Quelques grains de sable dans la sandale
Malgré tous les efforts entrepris dans cet épisode, les phases d’infiltration restent encore loin d’être parfaites, notamment à cause d’une IA parfois à côté de la plaque. Il n’est pas rare de voir un garde rester complètement stoïque alors que Bayek assassine l’un de ses compatriotes à dix mètres de lui, dans la plus grande des cacophonies. L’inverse est aussi vrai, avec des ennemis qui, tels Superman, se mettent à vous repérer derrière les murs sans raison aucune. Les outils mis à notre disposition permettent aussi trop de facilité dans l’accomplissement de ces phases, comme les éternels buissons qui vont rendront invisible beaucoup trop aisément. On note quand même que des évolutions ont été faites, notamment au niveau du level-design, plus inspiré, et qui permet plus d’approches et de liberté qu’auparavant, ce qui est très appréciable. Le fait que notre lame secrète ne soit plus synonyme de mort assurée demande aussi plus de précautions dans les assassinats, et il vous faudra parfois vous y reprendre à deux fois avant de mettre à terre un ennemi, au risque de vous faire repérer.
Bien que le côté infiltration gagne en liberté, on reste assez déçu de voir que cet aspect a encore besoin d’être grandement peaufiné.
Tout n’est cependant pas noir du côté de l’IA. Si certains gardes peuvent avoir un comportement étrange ou si le pathfinding de votre cheval fera souvent des siennes, on peut noter une nette amélioration par rapport aux anciens épisodes. Tous les personnages et les habitants semblent avoir leur propre rythme, différent selon l’heure de la journée ou de la nuit. On pourra donc croiser des gardes allant se coucher, allant même uriner parfois, ou encore des PNJ à qui l’on doit parler se balader à travers toute la ville, qui ne nous attendent pas bêtement comme des piquets. Cela ajoute une bonne dose d’authenticité et de vie à cette représentation de l’Egypte, en plus de ne pas casser l’immersion. C’est même visible en plein combat, puisque vos ennemis ne feront plus dans la chair à canon et ne feront plus la file d’attente pour s’en prendre à vous. Enfin.

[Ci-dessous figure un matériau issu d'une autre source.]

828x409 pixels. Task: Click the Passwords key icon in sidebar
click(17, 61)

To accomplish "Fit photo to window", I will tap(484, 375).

Un mot pour terminer sur l’aspect parkour, indissociable de la série, qui subit lui aussi quelques modifications. Du moins, nous pourrions plutôt parler de simplification, puisqu’il suffira simplement de pousser le joystick et d’appuyer sur X ou A afin d’escalader tout ce qui nous barre la route. On reste malgré tout sur des acquis, et on pourra encore pester contre quelques accrocs lors de ces phases. Rien de bien dérangeant, mais cela peut vite agacer lors de certaines courses-poursuites, tant Bayek semble presque moins agile qu’un Arno par exemple. Une impression peut-être due aux animations, qui ne sont pas encore optimales même si elles restent totalement décentes. En somme, quelques petits faux pas bien excusables face à l’immensité et à la richesse de ce nouvel opus qui maîtrise à peu près tout le reste.